Shareholders deciding crucial issue of Dimon’s dual role as chief executive and chairman
JPMorgan is to provide investors with information about voting after Broadridge Financial Solutions, which keeps a tally on behalf of the bank, said it would stop furnishing information on proxy voting.
The financial services giant, which faces a crucial proxy vote on the dual role of its chairman and CEO Jamie Dimon at today’s AGM, will inform shareholders of the progress on its proxy voting, following Broadridge’s withdrawal due to concerns raised by clients.
‘Given concerns raised by multiple broker clients regarding the release of this voting, we have stopped releasing voting information to proponents,’ Broadridge said, as reported by Reuters news agency. Citing unidentified sources, Reuters says the U-turn comes after New York Attorney General Eric Schneiderman asked JPMorgan’s general counsel, Stephen Cutler, about what was happening in the vote.

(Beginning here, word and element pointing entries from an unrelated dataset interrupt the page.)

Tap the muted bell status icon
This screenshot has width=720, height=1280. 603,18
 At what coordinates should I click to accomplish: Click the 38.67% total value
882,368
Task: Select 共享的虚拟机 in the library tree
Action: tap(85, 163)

Lyell Dampeer, an executive at Broadridge, last week said the firm was simply performing its role as ‘an agent of our brokers and clients’ – which involves ensuring SEC and NYSE rules are followed – and had acted at the request of the Securities Industry and Financial Markets Association, Wall Street’s main lobby group.
The vote comes amid rising pressure on Wall Street firms to split the roles of chairman and chief executive to improve oversight. These roles are combined at all major investment banks except Bank of America and Citigroup. CtW Investment Group, which initiated the vote to force Dimon out of one of his roles, has also sought to split the roles at Goldman Sachs. The bank reached a deal last month with the investor group to avert a vote on the dual role of Lloyd Blankfein by offering the lead independent director greater influence on the board.
Proxy advisory firm ISS earlier this month recommended that shareholders vote against the renomination of three JPMorgan directors and force Dimon to give up his dual role. It said it made the recommendation based on ‘material failures of stewardship and risk oversight’ in relation to more losses stemming from the so-called London Whale derivatives trading losses.